Stated problem —
Copy the records below word for word, every line of them, without changing anything.
== Records shown ==
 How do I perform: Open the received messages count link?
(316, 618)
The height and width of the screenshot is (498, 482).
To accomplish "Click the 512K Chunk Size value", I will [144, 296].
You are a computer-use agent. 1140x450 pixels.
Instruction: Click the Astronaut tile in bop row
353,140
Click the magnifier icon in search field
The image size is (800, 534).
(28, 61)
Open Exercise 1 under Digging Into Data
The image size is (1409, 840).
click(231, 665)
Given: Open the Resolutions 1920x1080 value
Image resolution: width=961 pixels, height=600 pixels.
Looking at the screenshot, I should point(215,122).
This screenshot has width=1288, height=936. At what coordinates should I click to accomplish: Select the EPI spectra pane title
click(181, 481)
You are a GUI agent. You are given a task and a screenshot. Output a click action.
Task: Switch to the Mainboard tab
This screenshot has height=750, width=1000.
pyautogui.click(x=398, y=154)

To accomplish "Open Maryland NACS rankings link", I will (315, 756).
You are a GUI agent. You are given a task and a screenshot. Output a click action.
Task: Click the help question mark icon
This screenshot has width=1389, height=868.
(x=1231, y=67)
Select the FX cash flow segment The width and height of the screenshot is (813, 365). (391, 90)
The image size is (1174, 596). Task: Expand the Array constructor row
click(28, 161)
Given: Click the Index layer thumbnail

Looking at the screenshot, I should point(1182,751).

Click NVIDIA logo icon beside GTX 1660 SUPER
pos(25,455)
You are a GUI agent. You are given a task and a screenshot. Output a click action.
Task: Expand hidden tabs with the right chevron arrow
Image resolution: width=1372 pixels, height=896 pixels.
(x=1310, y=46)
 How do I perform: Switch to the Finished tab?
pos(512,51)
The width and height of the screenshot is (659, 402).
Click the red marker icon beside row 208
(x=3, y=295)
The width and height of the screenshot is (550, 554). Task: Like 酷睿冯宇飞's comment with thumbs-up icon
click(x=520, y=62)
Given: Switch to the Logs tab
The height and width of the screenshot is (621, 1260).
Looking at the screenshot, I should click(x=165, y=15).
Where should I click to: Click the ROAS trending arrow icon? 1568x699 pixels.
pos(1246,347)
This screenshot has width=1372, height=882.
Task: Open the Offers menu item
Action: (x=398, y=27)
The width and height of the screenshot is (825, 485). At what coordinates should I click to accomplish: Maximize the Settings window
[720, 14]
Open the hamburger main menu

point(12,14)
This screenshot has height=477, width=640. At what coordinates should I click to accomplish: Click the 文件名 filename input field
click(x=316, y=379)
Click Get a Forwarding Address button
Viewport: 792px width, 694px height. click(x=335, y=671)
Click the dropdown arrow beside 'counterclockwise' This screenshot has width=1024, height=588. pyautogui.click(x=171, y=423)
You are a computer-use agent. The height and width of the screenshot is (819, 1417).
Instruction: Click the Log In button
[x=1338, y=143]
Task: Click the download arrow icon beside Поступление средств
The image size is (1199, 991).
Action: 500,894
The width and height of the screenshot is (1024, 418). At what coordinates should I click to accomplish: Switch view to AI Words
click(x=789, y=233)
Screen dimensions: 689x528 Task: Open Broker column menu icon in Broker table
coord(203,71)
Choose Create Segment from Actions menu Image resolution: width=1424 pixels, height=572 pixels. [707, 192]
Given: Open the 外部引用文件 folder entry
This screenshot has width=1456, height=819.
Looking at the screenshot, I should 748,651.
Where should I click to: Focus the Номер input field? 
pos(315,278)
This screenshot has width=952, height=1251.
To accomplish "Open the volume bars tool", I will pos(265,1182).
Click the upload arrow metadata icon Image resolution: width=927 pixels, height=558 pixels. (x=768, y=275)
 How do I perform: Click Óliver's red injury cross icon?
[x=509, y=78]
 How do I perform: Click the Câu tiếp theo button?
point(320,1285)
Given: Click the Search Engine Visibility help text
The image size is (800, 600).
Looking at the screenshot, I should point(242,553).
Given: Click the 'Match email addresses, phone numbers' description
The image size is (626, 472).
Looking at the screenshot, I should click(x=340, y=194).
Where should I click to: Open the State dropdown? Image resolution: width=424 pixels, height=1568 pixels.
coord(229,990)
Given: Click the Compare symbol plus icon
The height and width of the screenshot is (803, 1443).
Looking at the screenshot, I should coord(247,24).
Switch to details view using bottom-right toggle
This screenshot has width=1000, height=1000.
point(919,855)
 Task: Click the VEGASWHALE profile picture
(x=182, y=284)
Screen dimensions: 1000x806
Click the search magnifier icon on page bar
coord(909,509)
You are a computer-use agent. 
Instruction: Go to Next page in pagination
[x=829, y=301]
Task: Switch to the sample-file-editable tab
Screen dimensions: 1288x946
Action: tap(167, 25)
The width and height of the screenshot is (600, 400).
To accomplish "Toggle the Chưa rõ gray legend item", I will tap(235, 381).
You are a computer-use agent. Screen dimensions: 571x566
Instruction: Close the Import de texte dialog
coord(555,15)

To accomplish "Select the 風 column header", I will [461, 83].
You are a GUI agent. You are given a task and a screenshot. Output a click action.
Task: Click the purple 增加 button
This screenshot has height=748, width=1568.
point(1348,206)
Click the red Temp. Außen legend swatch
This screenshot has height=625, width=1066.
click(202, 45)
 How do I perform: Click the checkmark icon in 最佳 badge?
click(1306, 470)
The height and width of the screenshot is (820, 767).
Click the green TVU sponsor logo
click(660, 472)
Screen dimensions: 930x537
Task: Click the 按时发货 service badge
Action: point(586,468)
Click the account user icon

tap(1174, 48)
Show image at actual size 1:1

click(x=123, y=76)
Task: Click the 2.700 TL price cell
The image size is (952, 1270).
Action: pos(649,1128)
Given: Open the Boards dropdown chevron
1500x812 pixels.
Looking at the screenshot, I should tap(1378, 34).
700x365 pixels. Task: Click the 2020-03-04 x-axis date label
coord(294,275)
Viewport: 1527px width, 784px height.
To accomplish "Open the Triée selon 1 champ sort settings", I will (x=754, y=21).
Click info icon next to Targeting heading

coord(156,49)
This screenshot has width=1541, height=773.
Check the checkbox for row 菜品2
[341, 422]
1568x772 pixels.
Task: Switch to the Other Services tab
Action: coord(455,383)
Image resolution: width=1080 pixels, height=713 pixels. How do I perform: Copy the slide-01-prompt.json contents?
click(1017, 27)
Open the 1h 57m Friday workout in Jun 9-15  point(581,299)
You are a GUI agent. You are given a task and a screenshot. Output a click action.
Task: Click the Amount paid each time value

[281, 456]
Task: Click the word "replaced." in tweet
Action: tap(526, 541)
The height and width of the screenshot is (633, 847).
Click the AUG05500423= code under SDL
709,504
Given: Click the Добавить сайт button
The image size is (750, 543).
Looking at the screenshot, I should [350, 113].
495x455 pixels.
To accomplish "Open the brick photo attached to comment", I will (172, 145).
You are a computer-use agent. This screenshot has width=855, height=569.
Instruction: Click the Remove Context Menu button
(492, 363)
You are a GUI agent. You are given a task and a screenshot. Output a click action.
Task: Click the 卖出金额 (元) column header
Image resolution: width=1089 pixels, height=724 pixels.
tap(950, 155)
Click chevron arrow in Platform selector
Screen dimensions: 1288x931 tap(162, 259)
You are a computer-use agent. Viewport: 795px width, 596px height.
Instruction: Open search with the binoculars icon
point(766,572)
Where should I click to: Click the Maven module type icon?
===
Result —
 How do I perform: Open the received messages count link?
(316, 618)
The height and width of the screenshot is (498, 482).
To accomplish "Click the 512K Chunk Size value", I will [144, 296].
You are a computer-use agent. 1140x450 pixels.
Instruction: Click the Astronaut tile in bop row
353,140
Click the magnifier icon in search field
The image size is (800, 534).
(28, 61)
Open Exercise 1 under Digging Into Data
The image size is (1409, 840).
click(231, 665)
Given: Open the Resolutions 1920x1080 value
Image resolution: width=961 pixels, height=600 pixels.
Looking at the screenshot, I should point(215,122).
This screenshot has width=1288, height=936. At what coordinates should I click to accomplish: Select the EPI spectra pane title
click(181, 481)
You are a GUI agent. You are given a task and a screenshot. Output a click action.
Task: Switch to the Mainboard tab
This screenshot has height=750, width=1000.
pyautogui.click(x=398, y=154)

To accomplish "Open Maryland NACS rankings link", I will (315, 756).
You are a GUI agent. You are given a task and a screenshot. Output a click action.
Task: Click the help question mark icon
This screenshot has width=1389, height=868.
(x=1231, y=67)
Select the FX cash flow segment The width and height of the screenshot is (813, 365). (391, 90)
The image size is (1174, 596). Task: Expand the Array constructor row
click(28, 161)
Given: Click the Index layer thumbnail

Looking at the screenshot, I should point(1182,751).

Click NVIDIA logo icon beside GTX 1660 SUPER
pos(25,455)
You are a GUI agent. You are given a task and a screenshot. Output a click action.
Task: Expand hidden tabs with the right chevron arrow
Image resolution: width=1372 pixels, height=896 pixels.
(x=1310, y=46)
 How do I perform: Switch to the Finished tab?
pos(512,51)
The width and height of the screenshot is (659, 402).
Click the red marker icon beside row 208
(x=3, y=295)
The width and height of the screenshot is (550, 554). Task: Like 酷睿冯宇飞's comment with thumbs-up icon
click(x=520, y=62)
Given: Switch to the Logs tab
The height and width of the screenshot is (621, 1260).
Looking at the screenshot, I should click(x=165, y=15).
Where should I click to: Click the ROAS trending arrow icon? 1568x699 pixels.
pos(1246,347)
This screenshot has width=1372, height=882.
Task: Open the Offers menu item
Action: (x=398, y=27)
The width and height of the screenshot is (825, 485). At what coordinates should I click to accomplish: Maximize the Settings window
[720, 14]
Open the hamburger main menu

point(12,14)
This screenshot has height=477, width=640. At what coordinates should I click to accomplish: Click the 文件名 filename input field
click(x=316, y=379)
Click Get a Forwarding Address button
Viewport: 792px width, 694px height. click(x=335, y=671)
Click the dropdown arrow beside 'counterclockwise' This screenshot has width=1024, height=588. pyautogui.click(x=171, y=423)
You are a computer-use agent. The height and width of the screenshot is (819, 1417).
Instruction: Click the Log In button
[x=1338, y=143]
Task: Click the download arrow icon beside Поступление средств
The image size is (1199, 991).
Action: 500,894
The width and height of the screenshot is (1024, 418). At what coordinates should I click to accomplish: Switch view to AI Words
click(x=789, y=233)
Screen dimensions: 689x528 Task: Open Broker column menu icon in Broker table
coord(203,71)
Choose Create Segment from Actions menu Image resolution: width=1424 pixels, height=572 pixels. [707, 192]
Given: Open the 外部引用文件 folder entry
This screenshot has width=1456, height=819.
Looking at the screenshot, I should 748,651.
Where should I click to: Focus the Номер input field? 
pos(315,278)
This screenshot has width=952, height=1251.
To accomplish "Open the volume bars tool", I will pos(265,1182).
Click the upload arrow metadata icon Image resolution: width=927 pixels, height=558 pixels. (x=768, y=275)
 How do I perform: Click Óliver's red injury cross icon?
[x=509, y=78]
 How do I perform: Click the Câu tiếp theo button?
point(320,1285)
Given: Click the Search Engine Visibility help text
The image size is (800, 600).
Looking at the screenshot, I should point(242,553).
Given: Click the 'Match email addresses, phone numbers' description
The image size is (626, 472).
Looking at the screenshot, I should click(x=340, y=194).
Where should I click to: Open the State dropdown? Image resolution: width=424 pixels, height=1568 pixels.
coord(229,990)
Given: Click the Compare symbol plus icon
The height and width of the screenshot is (803, 1443).
Looking at the screenshot, I should coord(247,24).
Switch to details view using bottom-right toggle
This screenshot has width=1000, height=1000.
point(919,855)
 Task: Click the VEGASWHALE profile picture
(x=182, y=284)
Screen dimensions: 1000x806
Click the search magnifier icon on page bar
coord(909,509)
You are a computer-use agent. 
Instruction: Go to Next page in pagination
[x=829, y=301]
Task: Switch to the sample-file-editable tab
Screen dimensions: 1288x946
Action: tap(167, 25)
The width and height of the screenshot is (600, 400).
To accomplish "Toggle the Chưa rõ gray legend item", I will tap(235, 381).
You are a computer-use agent. Screen dimensions: 571x566
Instruction: Close the Import de texte dialog
coord(555,15)

To accomplish "Select the 風 column header", I will [461, 83].
You are a GUI agent. You are given a task and a screenshot. Output a click action.
Task: Click the purple 增加 button
This screenshot has height=748, width=1568.
point(1348,206)
Click the red Temp. Außen legend swatch
This screenshot has height=625, width=1066.
click(202, 45)
 How do I perform: Click the checkmark icon in 最佳 badge?
click(1306, 470)
The height and width of the screenshot is (820, 767).
Click the green TVU sponsor logo
click(660, 472)
Screen dimensions: 930x537
Task: Click the 按时发货 service badge
Action: point(586,468)
Click the account user icon

tap(1174, 48)
Show image at actual size 1:1

click(x=123, y=76)
Task: Click the 2.700 TL price cell
The image size is (952, 1270).
Action: pos(649,1128)
Given: Open the Boards dropdown chevron
1500x812 pixels.
Looking at the screenshot, I should tap(1378, 34).
700x365 pixels. Task: Click the 2020-03-04 x-axis date label
coord(294,275)
Viewport: 1527px width, 784px height.
To accomplish "Open the Triée selon 1 champ sort settings", I will (x=754, y=21).
Click info icon next to Targeting heading

coord(156,49)
This screenshot has width=1541, height=773.
Check the checkbox for row 菜品2
[341, 422]
1568x772 pixels.
Task: Switch to the Other Services tab
Action: coord(455,383)
Image resolution: width=1080 pixels, height=713 pixels. How do I perform: Copy the slide-01-prompt.json contents?
click(1017, 27)
Open the 1h 57m Friday workout in Jun 9-15  point(581,299)
You are a GUI agent. You are given a task and a screenshot. Output a click action.
Task: Click the Amount paid each time value

[281, 456]
Task: Click the word "replaced." in tweet
Action: tap(526, 541)
The height and width of the screenshot is (633, 847).
Click the AUG05500423= code under SDL
709,504
Given: Click the Добавить сайт button
The image size is (750, 543).
Looking at the screenshot, I should [350, 113].
495x455 pixels.
To accomplish "Open the brick photo attached to comment", I will (172, 145).
You are a computer-use agent. This screenshot has width=855, height=569.
Instruction: Click the Remove Context Menu button
(492, 363)
You are a GUI agent. You are given a task and a screenshot. Output a click action.
Task: Click the 卖出金额 (元) column header
Image resolution: width=1089 pixels, height=724 pixels.
tap(950, 155)
Click chevron arrow in Platform selector
Screen dimensions: 1288x931 tap(162, 259)
You are a computer-use agent. Viewport: 795px width, 596px height.
Instruction: Open search with the binoculars icon
point(766,572)
Where should I click to: Click the Maven module type icon?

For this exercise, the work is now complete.